8.11.13

Les prisons de Salazar au patrimoine de l'humanité ?

Le camp de Tarrafal, au Cap-Vert. Pausa/Flickr/CC
Les camps de concentration installés par la dictature de l'Estado Novo [régime autoritaire ayant sévi de 1933 à 1974 au Portugal et dans son empire colonial] dans les pays d'Afrique lusophone doivent être classés au patrimoine national et présentés sur la liste indicative du Patrimoine mondial de l'humanité : telle est en tout cas la proposition faite par la conférence internationale Rota dos Presídios no Mundo Lusófono ["Route des pénitenciers du monde lusophone"], qui réunissait à Tarrafal, au Cap-Vert, des chercheurs portugais, capverdiens, angolais, mozambicains et bissau-guinéens.
Les participants ont également plaidé pour une étude approfondie des prisons politiques installées dans les différents pays, et proposé la mise en place d'un cabinet commun qui accompagne la création de musées sur ces camps de concentration de la sphère lusophone.
Un musée dans le camp de Tarrafal
Un projet de musée de la résistance sur le site du camp de Tarrafal avait déjà été lancé lors d'un colloque organisé sur place en mai 2009, pour commémorer l'ouverture de cette prison le 1er mai 1974, et la libération de tous les détenus politiques qui s'y trouvaient.
Si cet événement, auquel participaient d'anciens prisonniers de Tarafal, avait en 2009 une tonalité plus politique, ce sont aujourd'hui des enjeux historiographiques qui ont pris le dessus, en témoigne par exemple la discussion autour d'un sujet délicat : la réutilisation du camp de l'île de Santiago comme prison après l'indépendance du Cap-Vert. De fait, après la "révolution des œillets" et la libération des détenus politiques de la dictature salazariste, le régime du Parti africain pour l'indépendance de la Guinée et du Cap-Vert (Paigc) avait rouvert l'établissement, avant qu'une loi de juillet 1975 n'interdise définitivement l'exploitation pénitentiaire de Tarrafal.
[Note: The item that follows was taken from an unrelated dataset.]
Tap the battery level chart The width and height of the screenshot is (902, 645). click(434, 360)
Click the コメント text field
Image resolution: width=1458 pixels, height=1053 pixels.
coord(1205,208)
Si l'ouverture de musées dans d'anciens camps de concentration et autres lieux de la répression politique n'est jamais totalement anodine (la question de la muséification de l'horreur s'est posée avec une acuité particulière autour des camps d'extermination nazis), c'est une démarche aujourd'hui largement répandue dans le monde, par exemple avec les centres de torture des Khmers rouges au Cambodge, le camp d'Auschwitz-Birkenau ou les goulags soviétiques.
Des camps de concentration du Cap-Vert au Mozambique
Pour l'historienne Irene Flunser Pimentel, qui participait à la conférence de Tarrafal, ces espaces concentrationnaires doivent être préservés. Elle déplore ainsi la destruction de la prison d'Aljube à Lisbonne, mais se félicite de la création prochaine d'un musée d'Aljube "qui sera en somme le premier musée de la résistance antifasciste". "Cela vaut la peine qu'on s'efforce de conjuguer les efforts de tous les pays concernés", insiste-t-elle, pour que soient étudiés et préservés les camps de concentration que le régime de Salazar avait installés dans les anciennes colonies africaines.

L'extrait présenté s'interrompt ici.